[Opening EXERCISE DATA section]
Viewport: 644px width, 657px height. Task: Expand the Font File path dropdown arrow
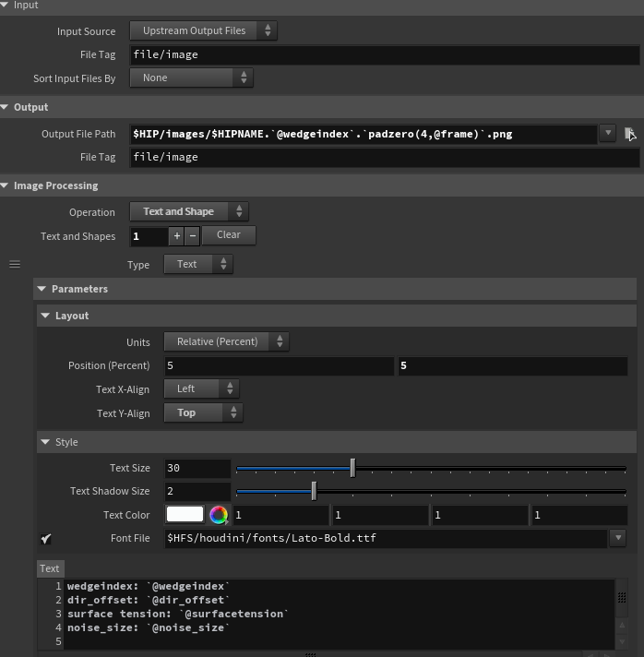[618, 538]
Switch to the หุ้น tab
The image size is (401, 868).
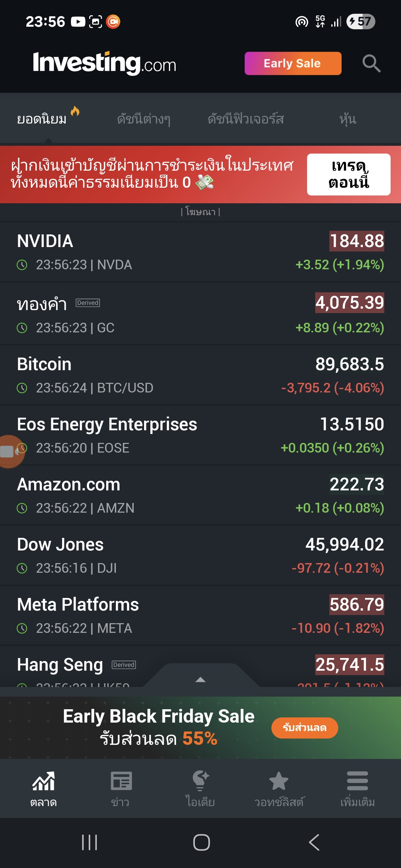(348, 119)
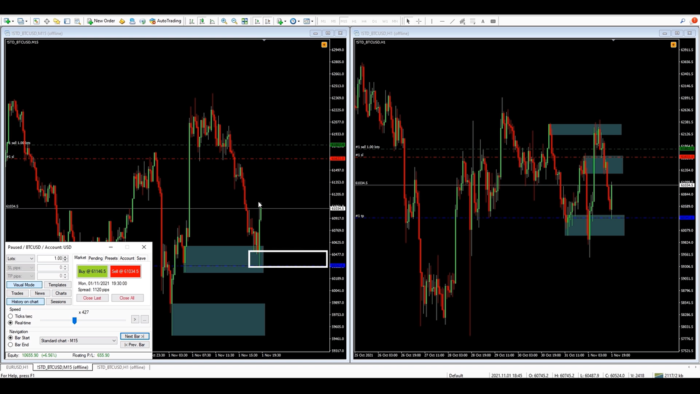700x394 pixels.
Task: Toggle the AutoTrading button
Action: coord(165,21)
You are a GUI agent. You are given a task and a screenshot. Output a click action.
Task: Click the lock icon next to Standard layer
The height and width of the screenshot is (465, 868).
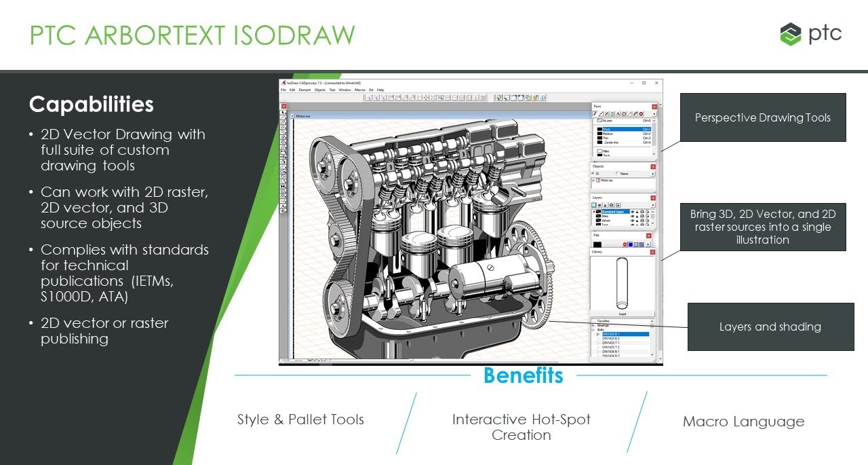(637, 212)

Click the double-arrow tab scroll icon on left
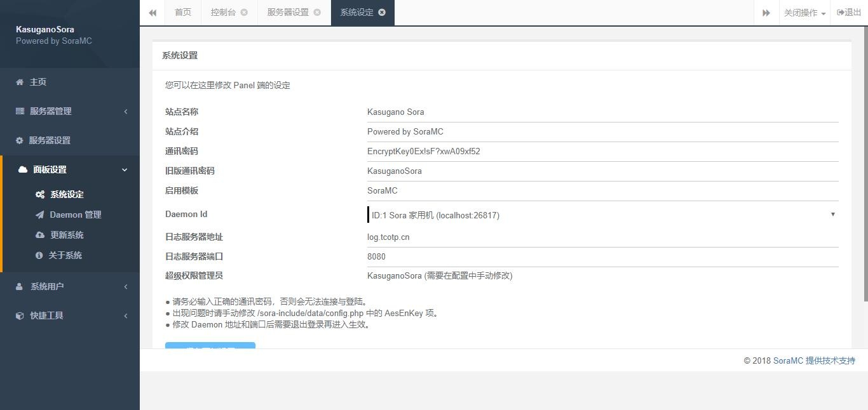point(152,13)
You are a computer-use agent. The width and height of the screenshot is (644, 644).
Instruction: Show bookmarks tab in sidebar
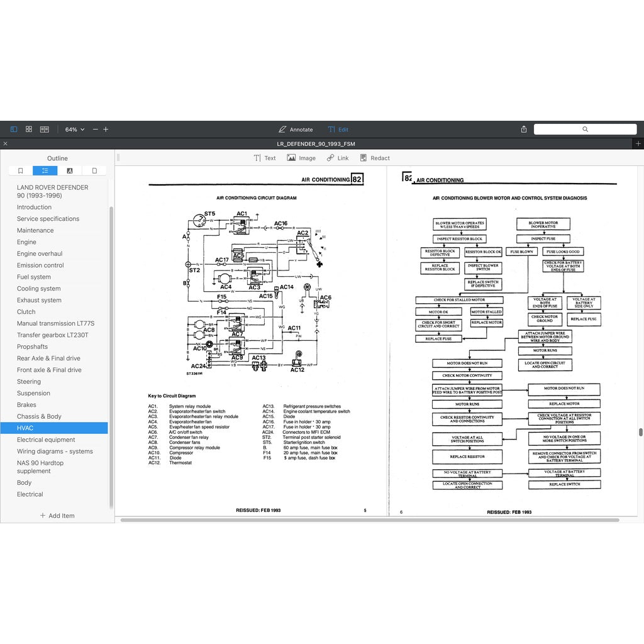pyautogui.click(x=21, y=170)
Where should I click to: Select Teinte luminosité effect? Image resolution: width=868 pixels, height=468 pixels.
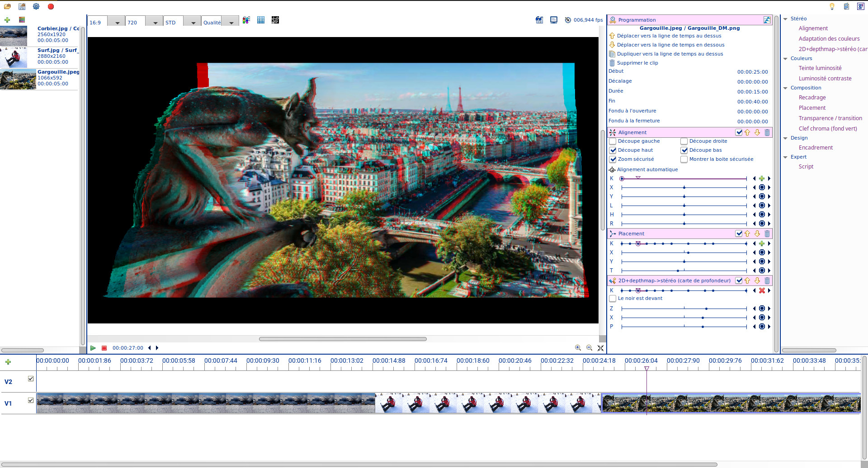click(820, 68)
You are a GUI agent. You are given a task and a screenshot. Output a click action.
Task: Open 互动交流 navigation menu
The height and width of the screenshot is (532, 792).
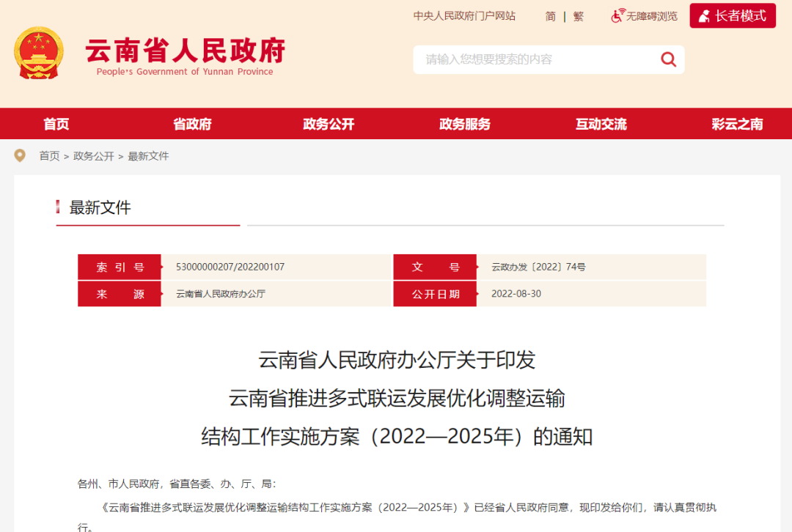pos(601,124)
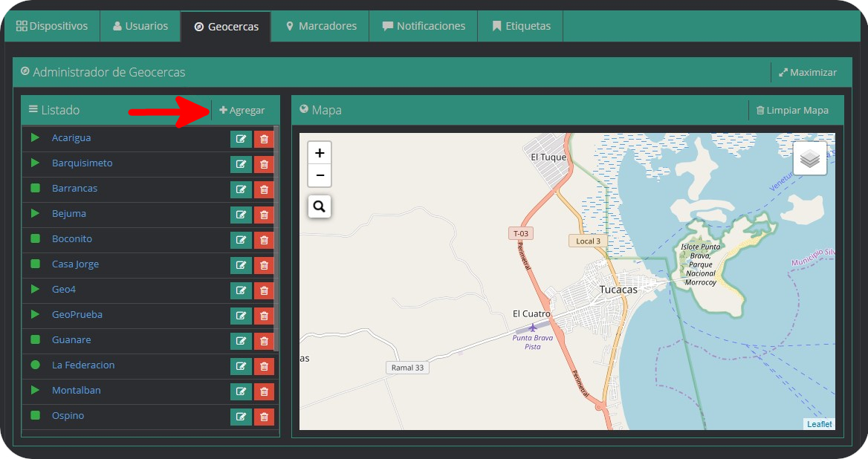868x459 pixels.
Task: Click the trash icon for Guanare
Action: [x=264, y=341]
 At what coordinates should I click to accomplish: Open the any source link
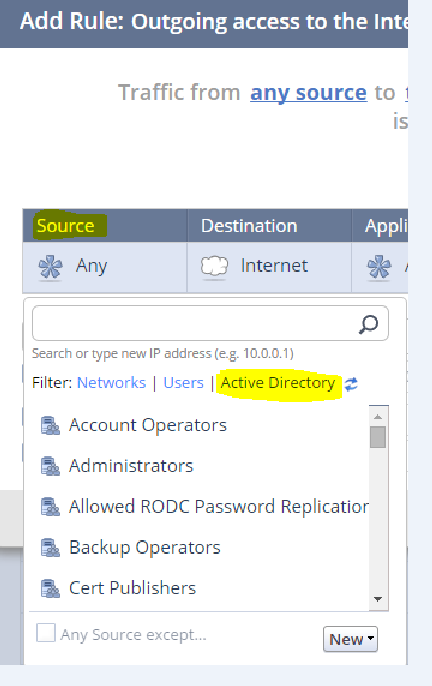point(308,93)
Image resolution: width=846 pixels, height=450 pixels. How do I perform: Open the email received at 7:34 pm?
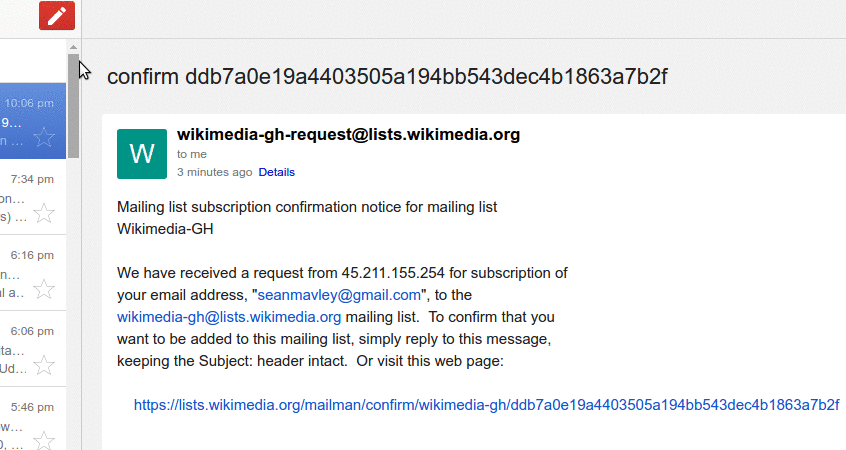pos(20,198)
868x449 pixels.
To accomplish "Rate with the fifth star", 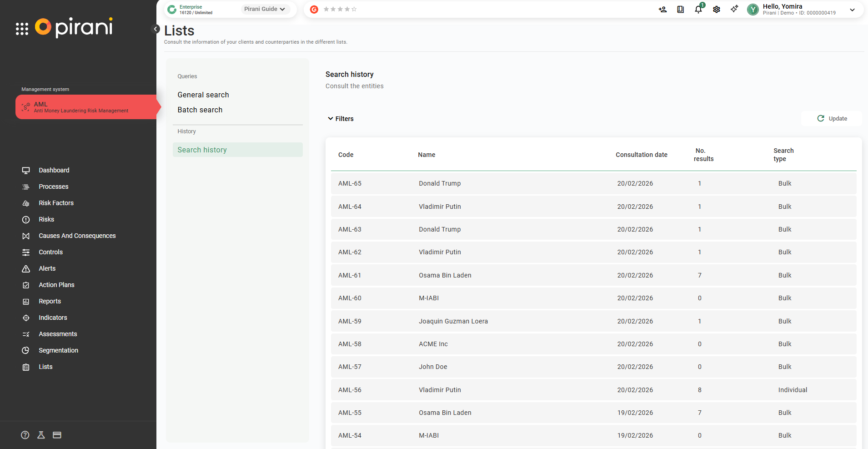I will click(354, 9).
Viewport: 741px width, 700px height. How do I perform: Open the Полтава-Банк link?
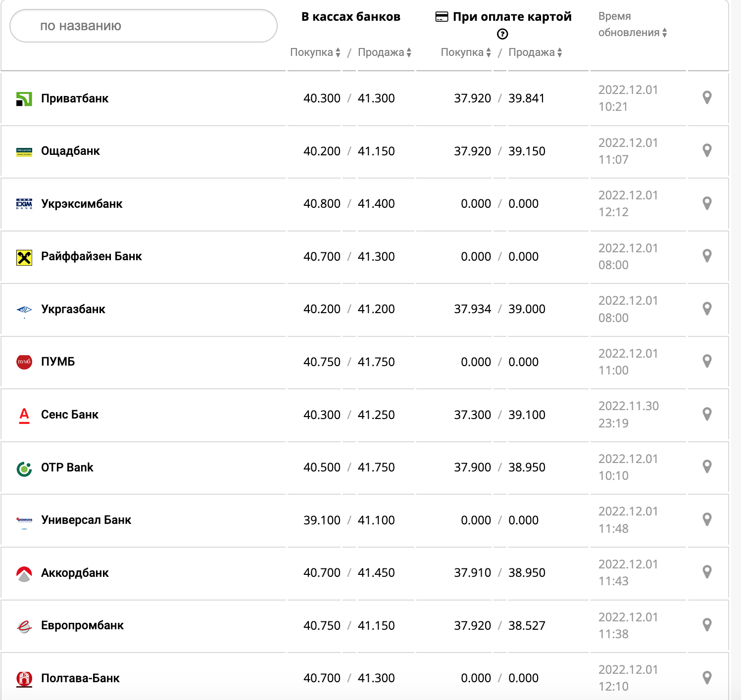pos(80,678)
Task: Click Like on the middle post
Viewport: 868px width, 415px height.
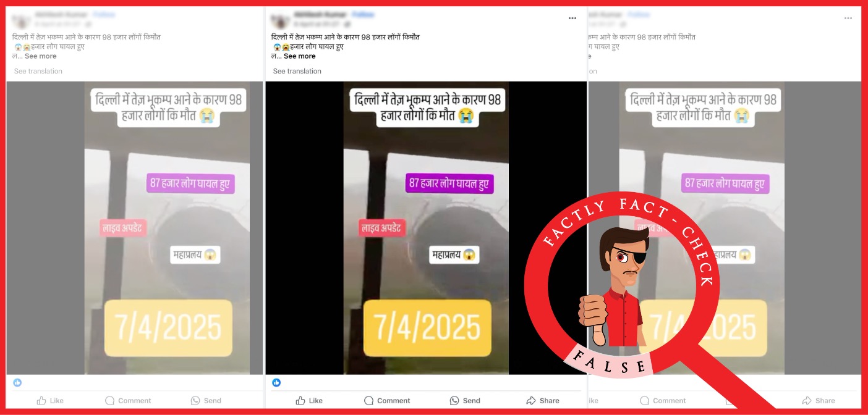Action: point(309,400)
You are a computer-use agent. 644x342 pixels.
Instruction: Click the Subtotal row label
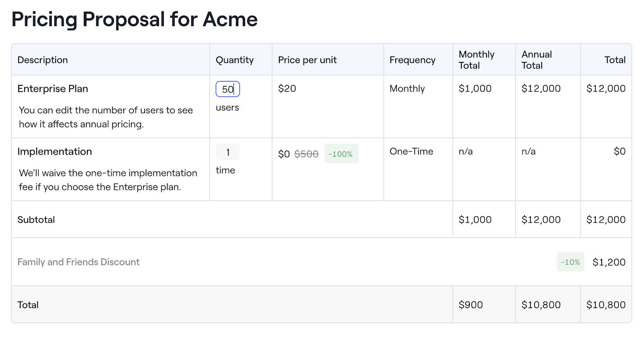pos(36,220)
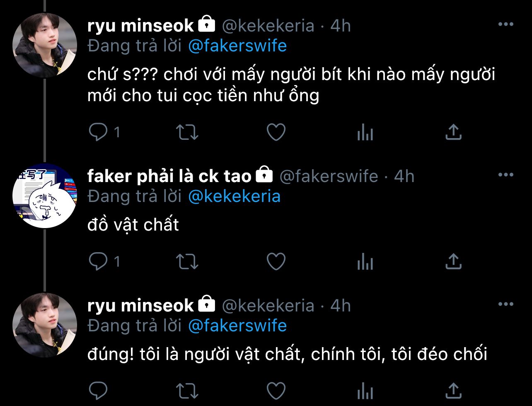Open more options on the first tweet
This screenshot has width=532, height=406.
click(x=505, y=24)
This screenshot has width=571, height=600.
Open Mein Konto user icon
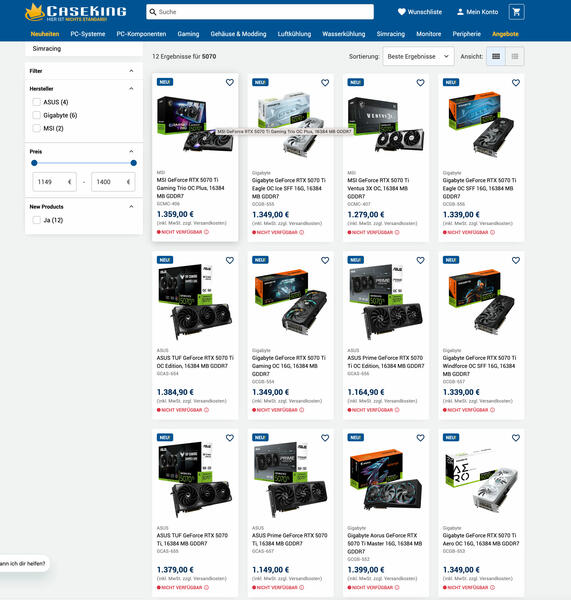point(460,12)
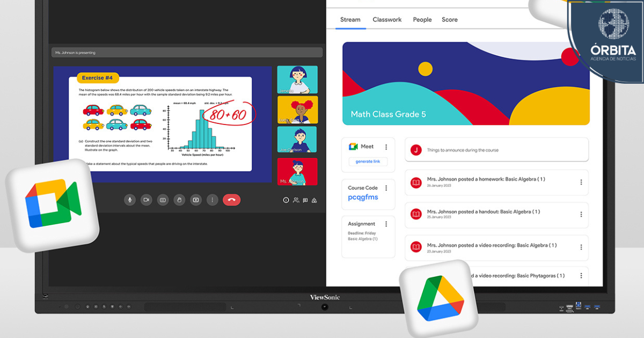Open more options in the meeting control bar

click(213, 200)
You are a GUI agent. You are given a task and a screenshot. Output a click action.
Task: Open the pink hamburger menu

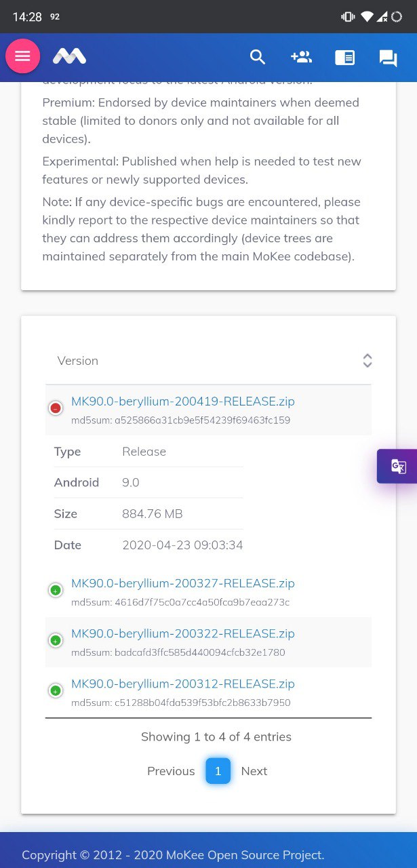(23, 56)
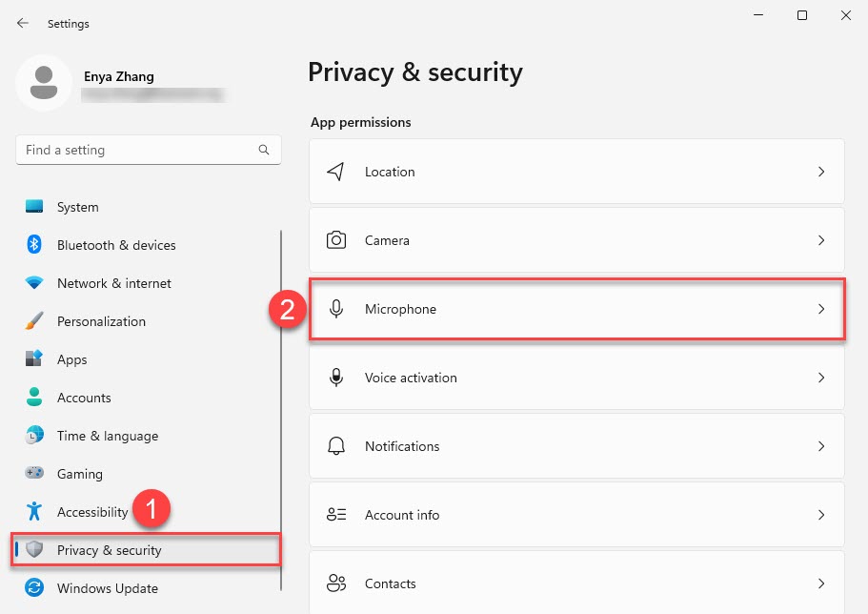868x614 pixels.
Task: Expand the Account info chevron
Action: (821, 515)
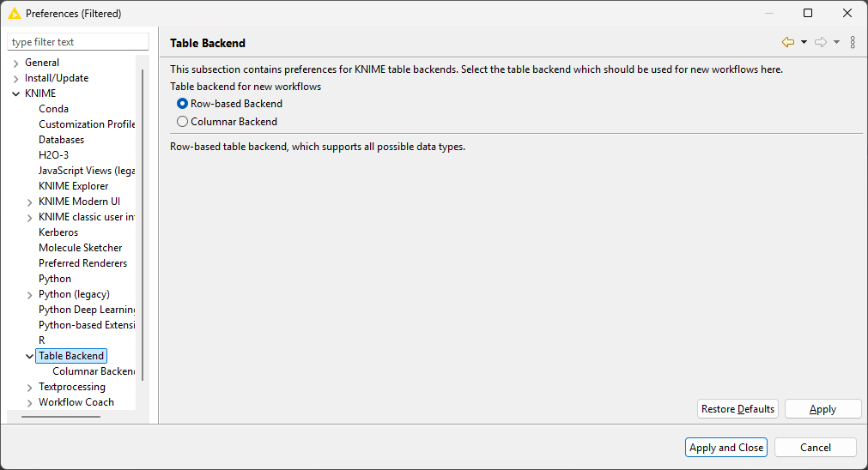This screenshot has width=868, height=470.
Task: Click the KNIME triangle logo in title bar
Action: [x=15, y=13]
[Closing EXERCISE DATA section]
EXERCISE AIM
Every line of the listing that holds "computer" should be found and copied.

SOLUTION TO THIS TASK
You are a computer-use agent. The width and height of the screenshot is (644, 644).
You are a computer-use agent. 644x342 pixels.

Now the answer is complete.